US medical device manufacturer Medtronic has agreed to buy Ireland-based competitor Covidien for $US42.9 billion ($A46.42 billion) in cash and stock.
THE combined company will have its executive offices in Dublin, where it could benefit from Ireland’s lower corporate tax rates. But the merged company would continue to operate in Minneapolis, where Medtronic employs more than 8,000, the companies said in a statement.

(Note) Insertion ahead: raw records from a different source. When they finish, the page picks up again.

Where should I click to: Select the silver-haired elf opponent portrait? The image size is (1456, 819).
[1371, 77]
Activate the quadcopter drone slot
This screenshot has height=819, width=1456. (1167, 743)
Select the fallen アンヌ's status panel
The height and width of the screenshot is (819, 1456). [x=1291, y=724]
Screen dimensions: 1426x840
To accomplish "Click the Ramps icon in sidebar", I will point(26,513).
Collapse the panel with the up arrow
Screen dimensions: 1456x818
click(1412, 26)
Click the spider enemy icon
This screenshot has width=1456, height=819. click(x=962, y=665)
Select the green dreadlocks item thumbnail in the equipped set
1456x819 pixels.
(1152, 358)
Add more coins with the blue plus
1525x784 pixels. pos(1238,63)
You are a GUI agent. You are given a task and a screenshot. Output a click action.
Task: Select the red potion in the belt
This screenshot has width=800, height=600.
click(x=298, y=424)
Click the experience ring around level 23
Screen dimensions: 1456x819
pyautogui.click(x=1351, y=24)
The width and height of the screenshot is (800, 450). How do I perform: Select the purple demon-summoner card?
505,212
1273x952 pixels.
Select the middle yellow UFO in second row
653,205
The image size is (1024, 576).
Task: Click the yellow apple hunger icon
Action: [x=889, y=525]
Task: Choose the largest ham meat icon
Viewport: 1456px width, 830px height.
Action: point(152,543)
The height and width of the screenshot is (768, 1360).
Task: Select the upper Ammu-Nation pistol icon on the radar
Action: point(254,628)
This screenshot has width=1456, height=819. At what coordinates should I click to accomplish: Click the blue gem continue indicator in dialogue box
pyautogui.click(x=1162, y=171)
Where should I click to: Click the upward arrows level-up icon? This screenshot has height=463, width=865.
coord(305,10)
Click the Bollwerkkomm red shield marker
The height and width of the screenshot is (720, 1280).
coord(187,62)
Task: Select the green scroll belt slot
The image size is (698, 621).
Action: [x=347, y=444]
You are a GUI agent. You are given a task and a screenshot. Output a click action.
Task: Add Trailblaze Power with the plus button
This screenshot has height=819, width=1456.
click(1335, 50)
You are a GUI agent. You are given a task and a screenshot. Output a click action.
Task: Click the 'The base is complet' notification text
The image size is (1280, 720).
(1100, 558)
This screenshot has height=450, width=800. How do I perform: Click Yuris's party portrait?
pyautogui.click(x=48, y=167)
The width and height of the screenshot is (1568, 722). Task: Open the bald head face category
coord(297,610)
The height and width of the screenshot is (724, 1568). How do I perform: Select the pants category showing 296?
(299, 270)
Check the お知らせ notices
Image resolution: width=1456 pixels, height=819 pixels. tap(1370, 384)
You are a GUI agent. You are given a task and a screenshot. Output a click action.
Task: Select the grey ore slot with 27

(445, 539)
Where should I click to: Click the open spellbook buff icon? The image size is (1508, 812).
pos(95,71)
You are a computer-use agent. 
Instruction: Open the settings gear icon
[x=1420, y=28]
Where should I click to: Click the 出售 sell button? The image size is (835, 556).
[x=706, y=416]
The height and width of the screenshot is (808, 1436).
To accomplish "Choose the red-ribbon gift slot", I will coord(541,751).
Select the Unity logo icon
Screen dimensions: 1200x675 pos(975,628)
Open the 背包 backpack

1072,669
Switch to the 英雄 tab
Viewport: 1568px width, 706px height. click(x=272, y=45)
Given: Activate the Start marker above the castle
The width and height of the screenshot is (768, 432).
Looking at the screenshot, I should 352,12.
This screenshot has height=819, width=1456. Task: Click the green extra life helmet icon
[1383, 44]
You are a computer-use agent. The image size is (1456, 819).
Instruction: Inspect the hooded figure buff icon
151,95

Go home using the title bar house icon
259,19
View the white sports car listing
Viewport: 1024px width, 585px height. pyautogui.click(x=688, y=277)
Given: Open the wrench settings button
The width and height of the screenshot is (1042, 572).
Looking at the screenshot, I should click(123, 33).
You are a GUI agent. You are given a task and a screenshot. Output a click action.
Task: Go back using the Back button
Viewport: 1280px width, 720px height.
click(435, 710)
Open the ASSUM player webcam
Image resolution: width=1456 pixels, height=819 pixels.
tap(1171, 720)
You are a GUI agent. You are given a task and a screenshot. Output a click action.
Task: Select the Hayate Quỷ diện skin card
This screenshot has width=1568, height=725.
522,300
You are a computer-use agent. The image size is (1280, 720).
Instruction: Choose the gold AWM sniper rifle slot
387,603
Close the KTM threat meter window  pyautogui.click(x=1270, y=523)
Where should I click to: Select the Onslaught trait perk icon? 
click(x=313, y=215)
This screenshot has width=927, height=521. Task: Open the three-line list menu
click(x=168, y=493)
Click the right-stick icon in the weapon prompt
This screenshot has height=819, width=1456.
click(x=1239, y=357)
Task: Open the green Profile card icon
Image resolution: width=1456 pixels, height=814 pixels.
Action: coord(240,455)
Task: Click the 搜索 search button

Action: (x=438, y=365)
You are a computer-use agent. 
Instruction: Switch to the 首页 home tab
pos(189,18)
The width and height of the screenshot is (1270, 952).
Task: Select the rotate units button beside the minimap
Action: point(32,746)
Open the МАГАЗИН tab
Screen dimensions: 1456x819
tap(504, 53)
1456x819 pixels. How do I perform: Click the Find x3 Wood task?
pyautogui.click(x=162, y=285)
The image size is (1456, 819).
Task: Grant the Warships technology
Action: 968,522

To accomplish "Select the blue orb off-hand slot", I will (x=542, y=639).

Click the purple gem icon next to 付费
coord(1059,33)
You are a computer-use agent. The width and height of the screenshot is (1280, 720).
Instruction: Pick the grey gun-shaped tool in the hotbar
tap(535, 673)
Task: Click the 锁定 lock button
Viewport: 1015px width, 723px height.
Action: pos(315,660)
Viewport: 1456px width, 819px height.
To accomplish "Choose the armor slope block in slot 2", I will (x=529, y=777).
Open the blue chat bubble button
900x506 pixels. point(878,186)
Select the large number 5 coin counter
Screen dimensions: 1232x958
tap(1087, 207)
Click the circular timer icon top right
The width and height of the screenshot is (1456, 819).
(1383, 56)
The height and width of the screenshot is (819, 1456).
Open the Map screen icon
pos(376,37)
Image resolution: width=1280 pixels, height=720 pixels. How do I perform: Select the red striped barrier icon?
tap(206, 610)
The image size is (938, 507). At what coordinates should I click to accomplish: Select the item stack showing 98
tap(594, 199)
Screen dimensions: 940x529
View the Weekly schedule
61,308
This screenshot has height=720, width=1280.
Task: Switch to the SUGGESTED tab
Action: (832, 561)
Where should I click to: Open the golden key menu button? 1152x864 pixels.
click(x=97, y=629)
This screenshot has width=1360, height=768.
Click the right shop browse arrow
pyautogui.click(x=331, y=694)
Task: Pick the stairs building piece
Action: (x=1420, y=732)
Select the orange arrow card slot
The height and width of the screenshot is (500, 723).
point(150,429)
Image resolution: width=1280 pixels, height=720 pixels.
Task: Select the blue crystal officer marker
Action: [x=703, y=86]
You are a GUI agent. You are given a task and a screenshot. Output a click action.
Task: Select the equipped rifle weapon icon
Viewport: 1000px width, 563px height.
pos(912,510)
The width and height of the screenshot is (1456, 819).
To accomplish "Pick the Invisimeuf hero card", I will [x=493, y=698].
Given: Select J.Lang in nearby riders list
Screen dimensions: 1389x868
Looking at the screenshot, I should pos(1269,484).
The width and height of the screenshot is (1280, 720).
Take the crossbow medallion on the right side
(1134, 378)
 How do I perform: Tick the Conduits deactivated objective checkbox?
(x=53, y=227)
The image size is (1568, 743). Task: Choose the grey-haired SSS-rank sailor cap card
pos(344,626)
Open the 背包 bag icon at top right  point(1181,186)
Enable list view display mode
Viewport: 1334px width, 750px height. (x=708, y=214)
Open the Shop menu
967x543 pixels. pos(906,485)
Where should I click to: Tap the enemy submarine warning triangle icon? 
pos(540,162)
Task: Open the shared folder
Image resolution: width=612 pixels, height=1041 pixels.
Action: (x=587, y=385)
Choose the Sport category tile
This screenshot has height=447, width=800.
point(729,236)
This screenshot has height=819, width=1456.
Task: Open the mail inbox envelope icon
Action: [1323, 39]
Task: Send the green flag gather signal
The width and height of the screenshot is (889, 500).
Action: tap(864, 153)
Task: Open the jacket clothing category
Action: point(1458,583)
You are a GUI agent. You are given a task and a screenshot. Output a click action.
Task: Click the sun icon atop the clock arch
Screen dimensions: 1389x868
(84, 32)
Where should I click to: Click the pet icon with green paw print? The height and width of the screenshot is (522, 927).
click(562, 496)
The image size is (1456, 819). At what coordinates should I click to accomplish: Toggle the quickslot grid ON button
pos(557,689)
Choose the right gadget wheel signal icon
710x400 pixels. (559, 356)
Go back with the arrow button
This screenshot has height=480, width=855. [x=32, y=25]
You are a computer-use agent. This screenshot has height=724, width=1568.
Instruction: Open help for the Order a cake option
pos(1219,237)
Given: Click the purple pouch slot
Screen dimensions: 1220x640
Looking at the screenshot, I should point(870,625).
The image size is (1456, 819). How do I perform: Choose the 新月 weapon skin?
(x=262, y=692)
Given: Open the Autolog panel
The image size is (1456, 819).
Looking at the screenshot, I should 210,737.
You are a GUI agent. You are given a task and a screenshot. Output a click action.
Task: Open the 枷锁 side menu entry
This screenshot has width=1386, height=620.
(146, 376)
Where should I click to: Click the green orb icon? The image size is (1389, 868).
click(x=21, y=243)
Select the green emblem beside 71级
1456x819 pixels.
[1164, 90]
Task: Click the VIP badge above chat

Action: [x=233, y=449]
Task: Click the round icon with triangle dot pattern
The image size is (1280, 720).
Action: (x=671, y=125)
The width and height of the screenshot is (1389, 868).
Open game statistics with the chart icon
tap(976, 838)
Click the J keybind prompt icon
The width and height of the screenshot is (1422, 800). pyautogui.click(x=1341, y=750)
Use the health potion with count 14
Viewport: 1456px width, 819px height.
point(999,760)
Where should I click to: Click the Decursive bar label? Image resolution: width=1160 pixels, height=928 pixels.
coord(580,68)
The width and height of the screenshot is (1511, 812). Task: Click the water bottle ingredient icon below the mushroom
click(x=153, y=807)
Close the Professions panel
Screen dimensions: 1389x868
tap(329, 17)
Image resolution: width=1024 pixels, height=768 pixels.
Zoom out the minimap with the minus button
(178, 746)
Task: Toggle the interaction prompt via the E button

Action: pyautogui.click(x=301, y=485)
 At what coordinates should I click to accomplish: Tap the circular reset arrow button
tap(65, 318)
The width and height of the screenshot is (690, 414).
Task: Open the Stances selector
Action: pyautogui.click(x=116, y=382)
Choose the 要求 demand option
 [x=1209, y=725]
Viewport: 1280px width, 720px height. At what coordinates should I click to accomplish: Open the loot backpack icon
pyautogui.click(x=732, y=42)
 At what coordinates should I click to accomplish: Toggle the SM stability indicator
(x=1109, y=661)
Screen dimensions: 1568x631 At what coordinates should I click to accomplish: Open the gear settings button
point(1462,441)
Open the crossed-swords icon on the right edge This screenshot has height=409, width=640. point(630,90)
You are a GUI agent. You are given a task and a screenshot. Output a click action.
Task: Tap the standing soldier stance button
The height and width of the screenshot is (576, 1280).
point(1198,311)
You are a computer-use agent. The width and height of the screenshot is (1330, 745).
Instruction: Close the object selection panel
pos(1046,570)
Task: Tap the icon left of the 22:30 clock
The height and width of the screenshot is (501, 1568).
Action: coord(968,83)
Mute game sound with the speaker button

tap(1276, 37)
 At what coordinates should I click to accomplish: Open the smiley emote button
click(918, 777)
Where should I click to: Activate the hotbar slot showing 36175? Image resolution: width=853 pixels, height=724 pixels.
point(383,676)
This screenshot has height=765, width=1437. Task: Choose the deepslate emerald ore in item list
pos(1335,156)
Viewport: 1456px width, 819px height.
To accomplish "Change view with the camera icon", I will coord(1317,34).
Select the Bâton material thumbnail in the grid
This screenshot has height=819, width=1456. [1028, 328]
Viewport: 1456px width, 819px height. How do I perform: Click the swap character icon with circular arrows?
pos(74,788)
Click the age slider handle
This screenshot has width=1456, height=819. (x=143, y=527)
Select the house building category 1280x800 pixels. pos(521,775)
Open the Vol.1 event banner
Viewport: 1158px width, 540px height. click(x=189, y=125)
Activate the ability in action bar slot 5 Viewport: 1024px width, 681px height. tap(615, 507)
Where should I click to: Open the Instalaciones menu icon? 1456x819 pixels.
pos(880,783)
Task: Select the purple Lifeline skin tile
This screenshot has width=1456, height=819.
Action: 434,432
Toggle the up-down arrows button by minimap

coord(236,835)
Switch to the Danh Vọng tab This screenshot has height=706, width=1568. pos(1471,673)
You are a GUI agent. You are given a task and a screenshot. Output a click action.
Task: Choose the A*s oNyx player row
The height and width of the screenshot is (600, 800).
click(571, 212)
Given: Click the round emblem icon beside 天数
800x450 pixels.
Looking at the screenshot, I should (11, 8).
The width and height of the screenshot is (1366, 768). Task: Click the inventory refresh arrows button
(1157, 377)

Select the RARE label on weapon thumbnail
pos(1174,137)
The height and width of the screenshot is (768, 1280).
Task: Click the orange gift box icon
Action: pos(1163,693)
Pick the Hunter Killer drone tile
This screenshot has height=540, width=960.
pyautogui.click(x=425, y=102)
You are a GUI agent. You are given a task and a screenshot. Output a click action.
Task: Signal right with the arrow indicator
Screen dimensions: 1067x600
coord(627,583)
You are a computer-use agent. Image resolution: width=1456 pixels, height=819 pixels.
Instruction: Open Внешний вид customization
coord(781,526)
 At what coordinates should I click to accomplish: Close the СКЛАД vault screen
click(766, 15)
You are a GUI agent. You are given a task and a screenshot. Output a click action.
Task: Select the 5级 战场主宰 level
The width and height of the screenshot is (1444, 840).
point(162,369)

Medtronic is paying a 29 per cent premium on Covidien’s stock price as of Friday. The deal is the latest in a series of acquisitions by medical-device manufacturers. The companies are seeking to expand their offerings and contain costs in response to price curbs forced by the nation’s new health care law. In April, Zimmer Holdings, an orthopedic device maker, announced that it was buying Biomet in a $US13 billion deal. Medtronic makes pacemakers and insulin pumps, among other products. Covidien specialises in surgical equipment. As a result of savings from the deal, Medtronic said it would spend an additional $US10 billion over the next decade in investments, acquisitions and research and development in the United States. “The medical technology industry is critical to the US economy, and we will continue to invest and innovate and create well-paying jobs,” Omar Ishrak, Medtronic’s CEO, said in a statement. Efforts by domestic companies to use mergers to reincorporate overseas for tax reasons have raised concern among some US lawmakers. Ireland taxes corporate income at 12.5 per cent, compared with a top marginal rate of 39.6 per cent in the United States, according to the tax advisory firm KPMG. Drug-maker Pfizer recently tried unsuccessfully to acquire UK-based Astra-Zeneca. The banana-seller Chiquita agreed to buy an Irish firm, Fyffes, in March.